I had the plasmapheresis treatment. I have recovered quickly but did catch it early. I have my reflexes back as well.

I did not have any IVG treatments at all. I did not lose all my functions, I was close to being put on the respirator but still had some ability in my shoulders arms before the first treatment.

I am fully recovered but need to get exercising to get back in shape.

Yes, I had 10 treatments of Plasmapheresis in 1988. I too was paralyzed - but I was not on a breathing machine. I got better after a few months - so as I look back, I am glad this is the route they decided to take.

Even now I get exhausted at times - but from what I have read, getting GB again is only about a 5% chance. I feel I have fully recovered. I am now 70, so when I do get tired, I sometimes just attribute it to my age.

It has been so many years ago - but I do remember a port was put in my upper chest (called a sub clavian) - maybe that is what they did the Plasmapheresis through. I feel I have truly fully recovered from Guillian Barre.


It has been nine days since I was released from the hospital, which means 9 days since my sixth and last pasmapheresis treatment. I had been doing so well - walking almost back to normal - no cane or walker needed - and I could even climb the stairs on my little stoop with ease.

But today, I feel so weak - my legs feel really heavy. I am still walking but totally stiff and slow and robotic. Is this normal? I thought my progress would continue to be slow and steady, I'm so afraid it's coming back for a third time... can anyone shed some light on their experience after seeing great improvement with plasmapheresis?

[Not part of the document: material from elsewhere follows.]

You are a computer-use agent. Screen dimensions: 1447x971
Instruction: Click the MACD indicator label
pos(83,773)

I'm scared that now that my plasma isn't getting regularly washed out that my body is producing more of the proteins that attacked my body in the first place. I don't know how to let go of this fear when my body doesn't seem to be cooperating.

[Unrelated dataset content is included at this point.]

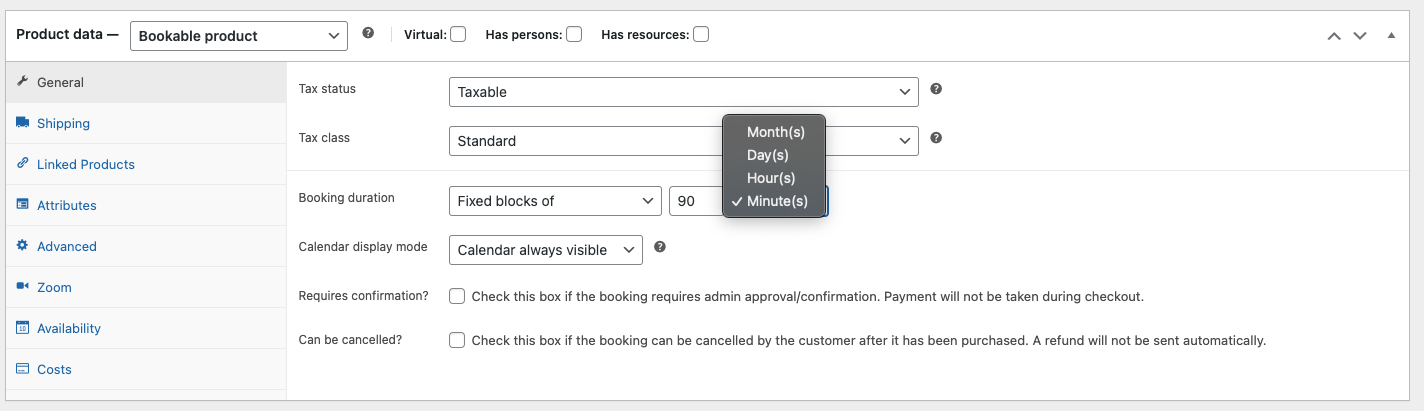Image resolution: width=1424 pixels, height=411 pixels.
Task: Check the Has resources box
Action: 701,34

In my situation, I was hobbling/walking when I left the hospital. I was out of work for 3months total, though my Dr recommended up to 6months, which in retrospect I should have taken another month.

The fatigue is very real and normal. You are not healed once you leave the hospital and given that you may not need physical therapy thusly others may not see/understand the healing and the assistance you may need going forward.

After awhile I gave in and started asking for assistance to lift things (gallon of milk at the store) that I look fully capable of doing. I just told people that I had an immune deficiency affecting my muscles to quickly communicate my inability at times when I became tired.

I am happy to hear of your progress.